- **Problems and tasks**:
A - List the cast members named in the review of the That Little Monster DVD.
B - Continue the review of the That Little Monster DVD from its last sentence.

━━━ Text shown ━━━

Review Date: December 12, 2002
Released by: Elite
Release date: 7/30/2003
Region 0, NTSC
Full Frame 1.33:1
Surrealism has been a longstanding style of filmmaking ever since the 1920's. The German expressionalist films like The Cabinet of Dr. Caligari
kick started a surrealist style that would be later embraced by such visionaries as Luis Buñuel and David Lynch. Paul Bunnell, who began short filmmaking in 1981 with The Visitant
, is also a visual surrealist, although he has largely drifted under the radar of popular recognition. Now, thanks to Elite Entertainment, two of his largely unseen surrealist films, That Little Monster
and The Visitant
have finally been given a single special edition DVD. Let's take a look.
Jamie (Melissa Baum
) is applying for a babysitting job on a distant planet in the far future. She first meets a comedian named Twelvetrees (Reggie Bannister
) who then introduces her to the baby's parents (and a few bad jokes along the way). The youngster's parents, Mr. & Mrs. Willock (Andi Wennings
and William Mills
) warn her that their baby is a "little monster", but Jamie assures them that she's dealt with bad kids before…however, she was not prepared for the mayhem that would follow.
The parents leave, and Jamie passes time at their home. She gets the baby formula ready to give to little Willock, but upon seeing the kid, she learns that he literally is a hideous monster. The baby refuses to eat the formula, and gets slightly angry. He escapes out of his crib, and goes after Jamie in retaliation. Will Jamie live, or does that little monster get his revenge?
That Little Monster
is a stellar example of style and surrealism. Director Paul Bunnell has a real flair for visuals, and the film is full of lush black and white photography, with obscure camera angles and lengthy steadicam shots. This is a movie not about a story, but about its exposition; more like an exercise in how to tell a story, rather than telling the story itself. The film is designed to parallel the older Universal films of the 30's, with even an introduction in the same vein as Frankenstein
. Title cards are listed between chapters to give the film an authentic and dated feel.
The story may be slight, but its presentation is truly accomplished and masterful. In a time when quick cut editing and conventional aesthetic presentations have become the norm, That Little Monster
is a refreshing cinematic experience. Bunnell is a dazzling visionary, and the pictures of his film speak for themselves. Don't miss this little seen gem!
That Little Monster
is presented in 1.33:1 full frame, and it looks solid. There is consistent grain and specks through the film, but given that the aesthetic style of the film was meant to resemble the older horror films of the past, it suits the film nicely. The film is fairly sharp, and the black and white photography is reproduced accurately. Solid work here by Elite.

━━━ Source material ━━━

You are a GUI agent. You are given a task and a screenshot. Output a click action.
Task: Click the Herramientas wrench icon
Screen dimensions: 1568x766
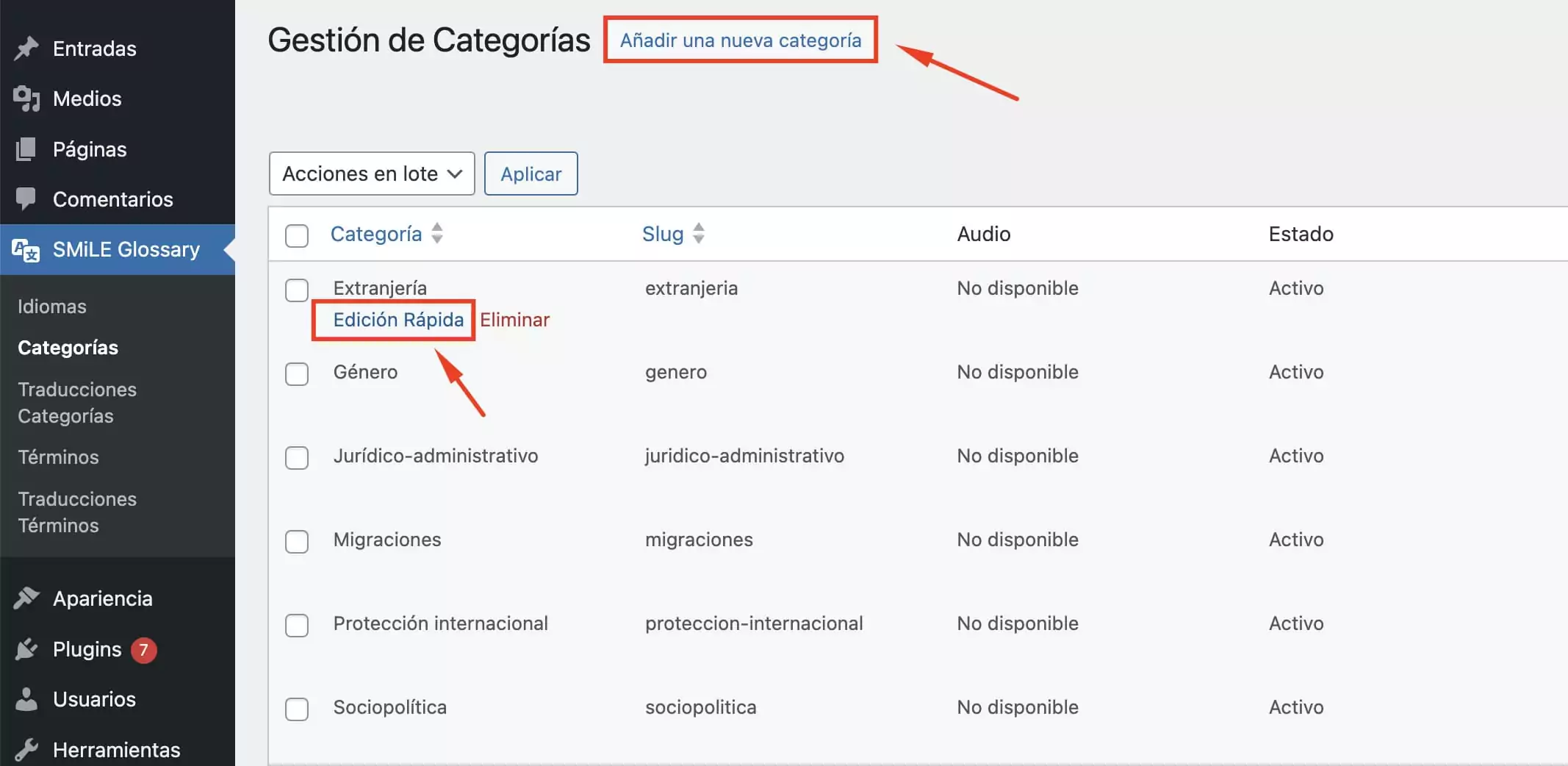coord(26,750)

━━━

- **Answers for the exercise**:
A -
Melissa Baum
Reggie Bannister
Andi Wennings
William Mills

B -
The soundtrack is presented in a Dolby Stereo track, and it serves the film just fine. There are some nice left and right directional effects, and everything sounds clear and understandable. There are some great little surrealist sounds in the film, and this track presents them accurately and effectively.
Elite has given this film a treasure of nice little supplements. Most substantially is a commentary with Paul Bunnell and editor/producer Carl Mastromarino. They are very vocal throughout, and they reveal tons of interesting information about the film and its production. They mention Reggie Bannister's involvement, inspirations for many of the visual shots (including The Shining) as well as what they dislike about the film. This is a very solid track that gives a great background into this intriguing film.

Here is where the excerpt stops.